Completamente desbordada por la emoción y sin poder contener el llanto, la artista acudió a su cuenta oficial de Instagram para compartir una noticia que le cambia la vida: un juez ha fallado a su favor, otorgándole la autorización definitiva para relocalizarse junto a su hija Alessandra.
Esta anhelada victoria en la corte le permite a la exvocalista de La Quinta Estación iniciar una nueva etapa conviviendo de lleno con su niña. Además, el veredicto le concede el poder legal para tomar las riendas en decisiones fundamentales sobre el desarrollo de la menor, abarcando desde la planificación de sus viajes y la dirección de su educación, hasta el control total sobre los gastos relacionados con su manutención.
El camino hacia este dictamen favorable estuvo lleno de espinas. La batalla en los tribunales estalló a raíz de la separación de la pareja en el año 2021, momento en el que el empresario cubano intentó obtener la custodia argumentando que la cantante padecía de inestabilidad y serios problemas de salud mental. Sin embargo, la madrileña no se quedó de brazos cruzados y presentó ante las autoridades indicios sobre el presunto consumo de sustancias por parte de su exesposo.

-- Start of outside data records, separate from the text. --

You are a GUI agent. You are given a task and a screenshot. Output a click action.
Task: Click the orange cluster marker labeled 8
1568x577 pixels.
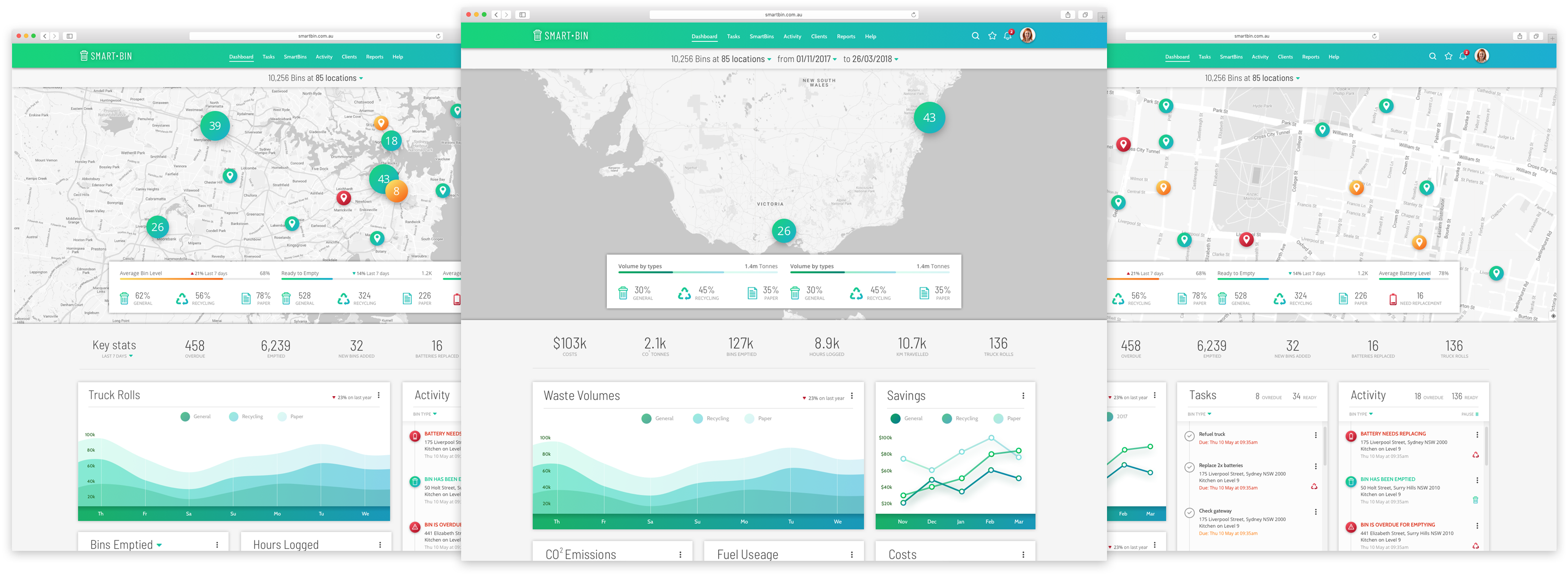(396, 191)
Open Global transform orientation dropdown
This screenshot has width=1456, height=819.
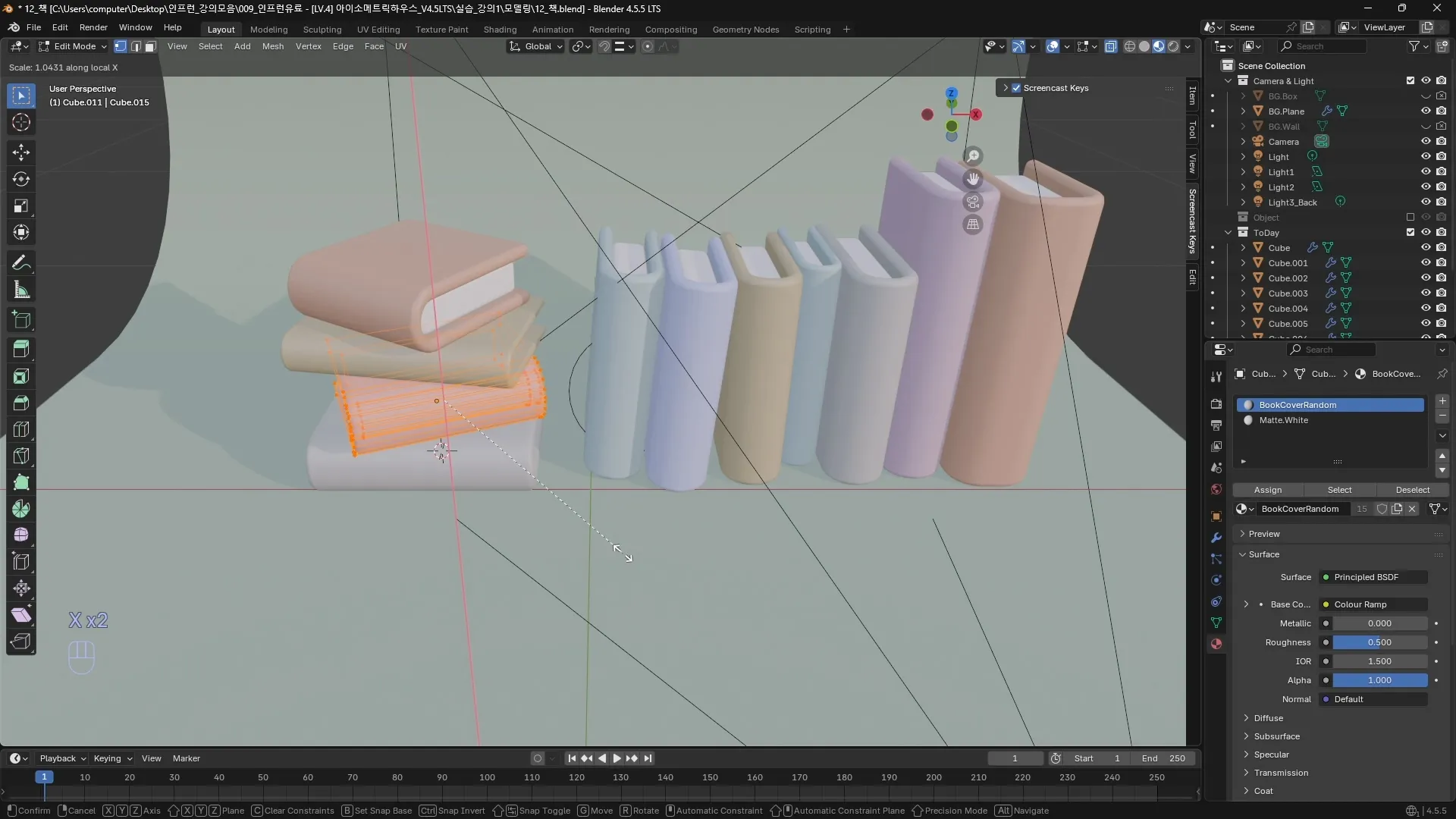(536, 46)
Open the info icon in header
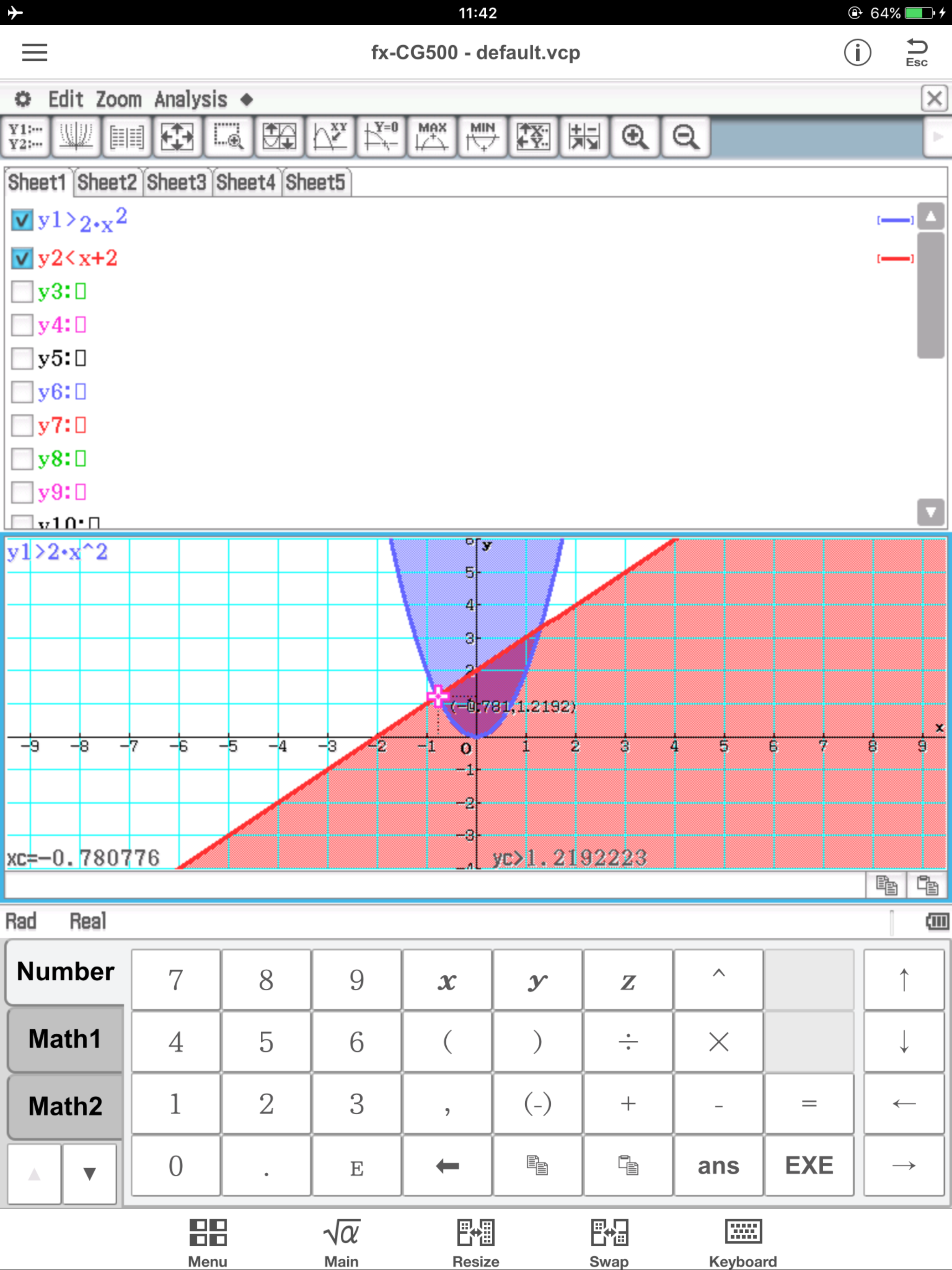This screenshot has width=952, height=1270. pyautogui.click(x=857, y=53)
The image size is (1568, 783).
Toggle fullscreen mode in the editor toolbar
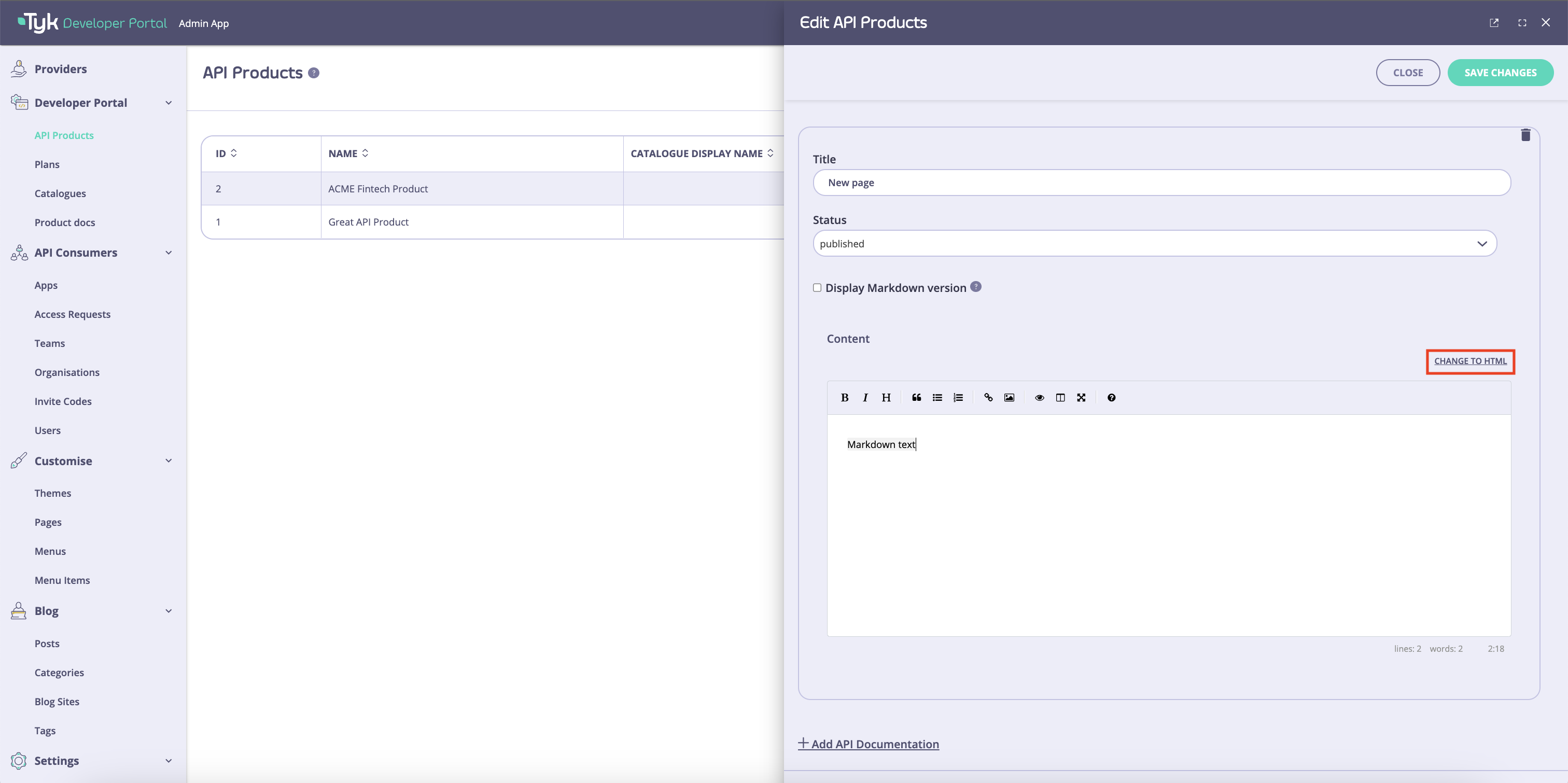click(1082, 397)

El verdadero giro en esta complicada trama judicial se produjo en 2025. En ese año, una guardiana designada oficialmente por el Tribunal de Familia de Miami intervino en el caso solicitando pruebas toxicológicas, exámenes que terminaron arrojando resultados positivos para el padre de la menor y debilitando su posición en el litigio.
Aprovechando la inmensa plataforma de sus redes sociales y todavía secándose las lágrimas de felicidad, Natalia quiso que su experiencia sirviera de inspiración para otras mujeres que atraviesan laberintos legales similares por la custodia de sus pequeños. Con una mezcla de vulnerabilidad y profunda fortaleza, la artista dejó una reflexión intacta y llena de empatía:
“Sólo les quiero decir a todas las mujeres que estén pasando por una situación difícil como la que yo he pasado, que no pierdan la esperanza. A veces la gente espera que nos cansemos, pero como mamás tenemos que hacer lo imposible por nuestros hijos”.